-- EXTRACTED INFORMATION follows --
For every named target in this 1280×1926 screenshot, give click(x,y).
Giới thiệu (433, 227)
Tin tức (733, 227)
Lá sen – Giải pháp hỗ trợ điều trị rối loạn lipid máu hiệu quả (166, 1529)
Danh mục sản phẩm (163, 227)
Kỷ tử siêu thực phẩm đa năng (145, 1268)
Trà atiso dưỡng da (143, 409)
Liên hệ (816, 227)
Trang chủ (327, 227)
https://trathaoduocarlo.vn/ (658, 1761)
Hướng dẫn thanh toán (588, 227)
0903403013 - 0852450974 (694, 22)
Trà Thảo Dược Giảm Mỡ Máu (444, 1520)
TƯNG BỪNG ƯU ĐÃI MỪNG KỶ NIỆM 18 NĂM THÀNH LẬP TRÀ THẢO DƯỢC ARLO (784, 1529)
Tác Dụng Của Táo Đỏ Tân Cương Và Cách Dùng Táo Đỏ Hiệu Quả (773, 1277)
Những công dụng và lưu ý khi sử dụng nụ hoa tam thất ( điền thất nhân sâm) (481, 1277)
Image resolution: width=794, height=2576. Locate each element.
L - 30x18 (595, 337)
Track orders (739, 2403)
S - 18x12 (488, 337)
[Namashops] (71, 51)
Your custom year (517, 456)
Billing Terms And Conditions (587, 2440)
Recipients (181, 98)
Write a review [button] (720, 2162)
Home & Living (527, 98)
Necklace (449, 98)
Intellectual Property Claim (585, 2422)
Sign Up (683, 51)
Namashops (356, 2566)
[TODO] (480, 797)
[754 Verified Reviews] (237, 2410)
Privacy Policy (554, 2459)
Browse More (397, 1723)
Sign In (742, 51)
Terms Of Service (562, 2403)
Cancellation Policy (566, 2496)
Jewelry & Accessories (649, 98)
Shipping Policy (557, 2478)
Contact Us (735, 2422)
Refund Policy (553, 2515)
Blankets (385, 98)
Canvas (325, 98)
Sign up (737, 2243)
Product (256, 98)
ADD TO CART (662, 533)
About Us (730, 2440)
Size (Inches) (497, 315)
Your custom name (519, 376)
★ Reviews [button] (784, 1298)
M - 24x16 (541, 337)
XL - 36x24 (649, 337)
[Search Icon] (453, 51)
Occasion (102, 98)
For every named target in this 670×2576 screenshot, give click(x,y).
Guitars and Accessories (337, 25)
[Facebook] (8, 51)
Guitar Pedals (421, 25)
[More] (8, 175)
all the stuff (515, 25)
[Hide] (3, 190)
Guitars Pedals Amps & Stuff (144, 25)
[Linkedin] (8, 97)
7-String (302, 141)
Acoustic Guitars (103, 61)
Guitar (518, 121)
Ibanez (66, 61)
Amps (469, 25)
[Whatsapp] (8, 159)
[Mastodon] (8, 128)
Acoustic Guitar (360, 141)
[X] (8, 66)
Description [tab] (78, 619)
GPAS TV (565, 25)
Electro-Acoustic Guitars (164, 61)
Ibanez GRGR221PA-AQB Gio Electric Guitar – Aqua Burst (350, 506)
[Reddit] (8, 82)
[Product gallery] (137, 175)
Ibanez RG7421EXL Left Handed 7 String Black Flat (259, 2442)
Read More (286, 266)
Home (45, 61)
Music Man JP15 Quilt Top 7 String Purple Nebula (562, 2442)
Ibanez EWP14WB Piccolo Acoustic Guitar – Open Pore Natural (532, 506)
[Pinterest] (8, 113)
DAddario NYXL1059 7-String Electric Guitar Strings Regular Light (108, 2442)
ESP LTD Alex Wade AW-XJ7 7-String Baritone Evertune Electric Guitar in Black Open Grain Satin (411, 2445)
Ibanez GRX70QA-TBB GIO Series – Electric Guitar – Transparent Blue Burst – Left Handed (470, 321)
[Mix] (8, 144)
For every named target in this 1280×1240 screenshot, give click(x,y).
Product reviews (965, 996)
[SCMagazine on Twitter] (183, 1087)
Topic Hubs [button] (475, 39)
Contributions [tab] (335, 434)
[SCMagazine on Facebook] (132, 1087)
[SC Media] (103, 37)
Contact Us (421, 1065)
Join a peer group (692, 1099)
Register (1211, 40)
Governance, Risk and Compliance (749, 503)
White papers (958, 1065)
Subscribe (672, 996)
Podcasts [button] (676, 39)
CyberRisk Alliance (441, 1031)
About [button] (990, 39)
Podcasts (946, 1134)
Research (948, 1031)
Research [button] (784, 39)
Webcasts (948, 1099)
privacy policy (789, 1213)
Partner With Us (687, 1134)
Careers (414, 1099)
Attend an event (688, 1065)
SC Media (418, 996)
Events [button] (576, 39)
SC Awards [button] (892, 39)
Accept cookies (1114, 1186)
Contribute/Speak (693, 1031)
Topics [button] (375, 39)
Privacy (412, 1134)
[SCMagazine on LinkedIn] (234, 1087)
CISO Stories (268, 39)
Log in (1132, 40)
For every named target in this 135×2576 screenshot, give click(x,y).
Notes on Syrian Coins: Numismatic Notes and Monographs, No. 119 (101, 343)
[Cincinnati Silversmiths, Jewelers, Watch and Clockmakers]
-- EXTRACTED INFORMATION concluded --
Each line in the listing above from the one containing "[754 Verified Reviews] (237, 2410)" through the one containing "M - 24x16 (541, 337)" should be repeated exactly, and no other line.

◆ TASK ANSWER:
[754 Verified Reviews] (237, 2410)
Privacy Policy (554, 2459)
Browse More (397, 1723)
Sign In (742, 51)
Terms Of Service (562, 2403)
Cancellation Policy (566, 2496)
Jewelry & Accessories (649, 98)
Shipping Policy (557, 2478)
Contact Us (735, 2422)
Refund Policy (553, 2515)
Blankets (385, 98)
Canvas (325, 98)
Sign up (737, 2243)
Product (256, 98)
ADD TO CART (662, 533)
About Us (730, 2440)
Size (Inches) (497, 315)
Your custom name (519, 376)
★ Reviews [button] (784, 1298)
M - 24x16 (541, 337)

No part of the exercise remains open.